We know very little of Fanny’s childhood and youth. Her father was a good workman and an industrious man, and built them a very good home in Horsley. (See photo).
They moved to Bristol, where he built another beautiful home out of stone of a light tan color. Her mother, Sarah Sansom Wall was a capable homemaker as well as a good manager, and though not rich they were fairly comfortable. Sarah Wall was very humorous and of a happy nature and talented as a worker of fine arts. She would say to her children “to spell London say: 2 ’Os, 2 N’s, a ’el, and a ‘De, put them together and spell them to me. London.”
Fanny had many of the qualities of her parents. She learned to sing and entertain at an early age. She was willing to work and learn. As her schooling was limited, and as she worked in a corset factory at a very young age, her experiences in housework were limited. Walking to work and back took most of the time she could spare, other than her preparation for work and going to church.

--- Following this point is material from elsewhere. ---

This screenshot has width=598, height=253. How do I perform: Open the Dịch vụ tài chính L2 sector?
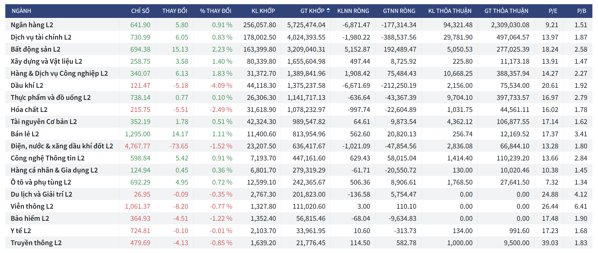pyautogui.click(x=41, y=37)
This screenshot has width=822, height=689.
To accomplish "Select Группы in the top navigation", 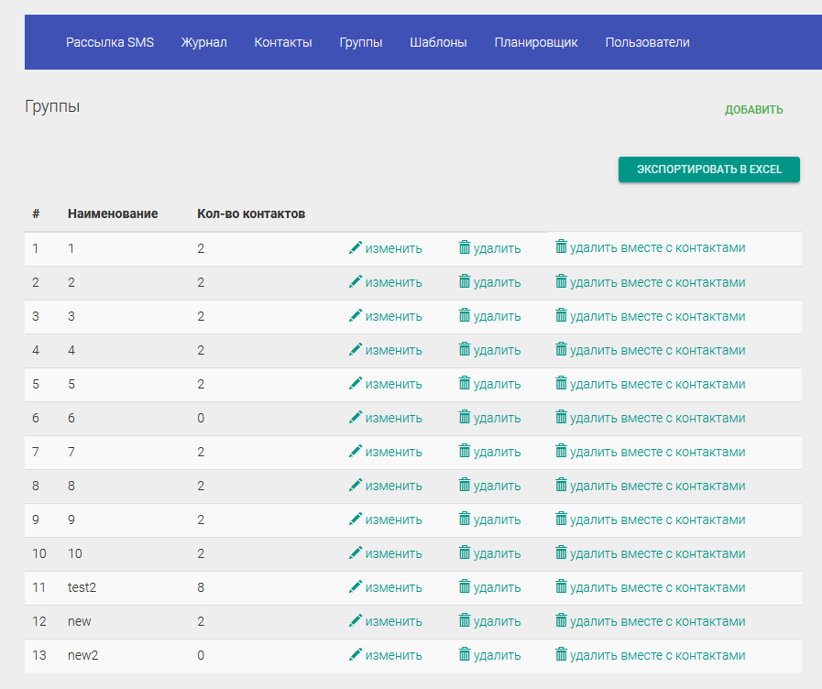I will 361,42.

She was attractive and popular among her friends and relatives (as told to Mary Stringham by Fanny’s friends.) The people had to walk long distances to church. The boys and gi
rls would join hands and keep in step as they walked along the green lanes to their destination, perhaps as much as five miles. She refused several offers of marriage from the young men of the group, saying always, “No, I am going to America and marry a wild Mormon boy.” She did just that.
Her eldest brother and sister, Joseph and Sarah Emily, were the first to leave home for the valleys of the mountains. Elder Charles C. Rich[2] had been a visitor at their home in England and had promised them that despite many hardships, they would arrive in Great Salt Lake in safety. They suffered starvation and cold as they came west in the ill-fated Martin Handcart Company.
The next to follow were Fanny and Dorcus, who came in the fall of 1862. They may have come over on the ship Manchester, which left Liverpool May 6, 1862, with J.D.T. McCallister in charge of the company. They were met at Salt Lake City by their brother, Joseph. Selina Stevens, a girlfriend, who came with them, later became the wife of their brother, Joseph.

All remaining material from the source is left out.